[start Material provided]

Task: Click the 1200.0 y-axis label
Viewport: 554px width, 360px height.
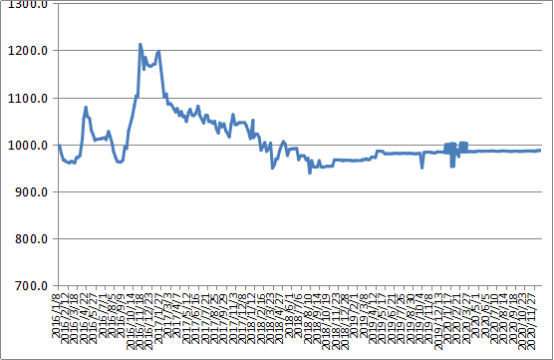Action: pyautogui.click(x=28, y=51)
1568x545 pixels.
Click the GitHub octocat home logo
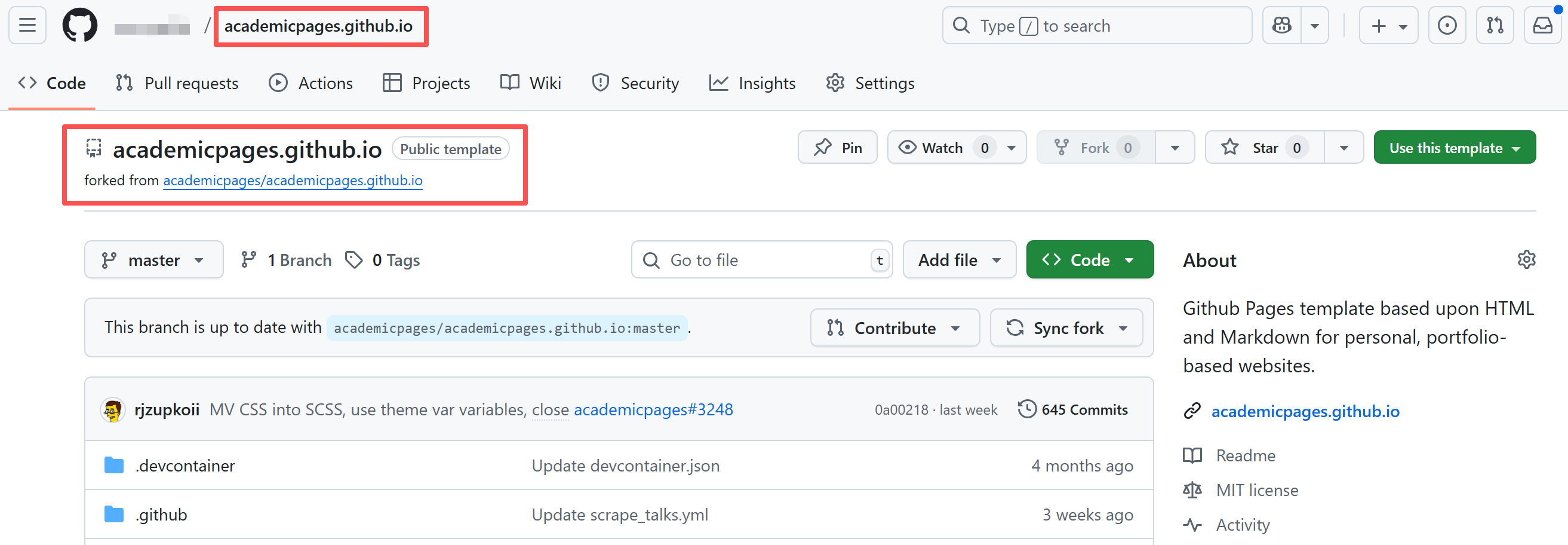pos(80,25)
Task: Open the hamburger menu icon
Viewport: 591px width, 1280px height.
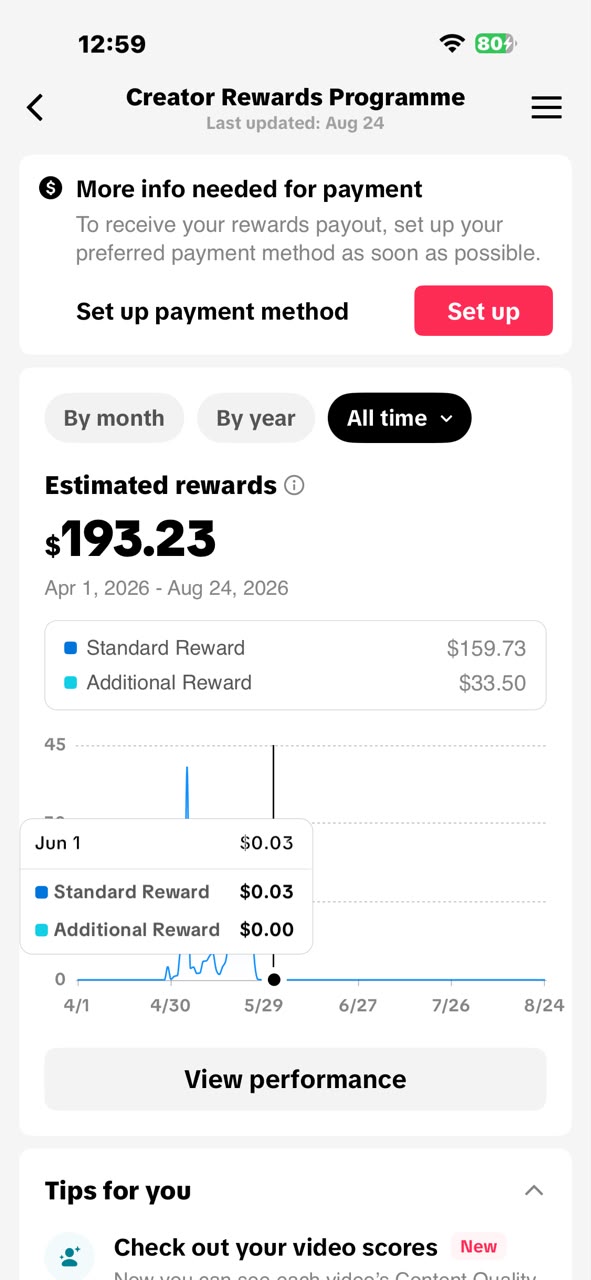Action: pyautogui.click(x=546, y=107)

[end Material provided]

Exercise brief:
Transcribe these lines word for word, leaving out the pictures.

Exercise answer:
Task: Click the 1200.0 y-axis label
Viewport: 554px width, 360px height.
Action: pyautogui.click(x=28, y=51)
1568x545 pixels.
Click the GitHub octocat home logo
pos(80,25)
Task: Open the hamburger menu icon
Viewport: 591px width, 1280px height.
Action: pyautogui.click(x=546, y=107)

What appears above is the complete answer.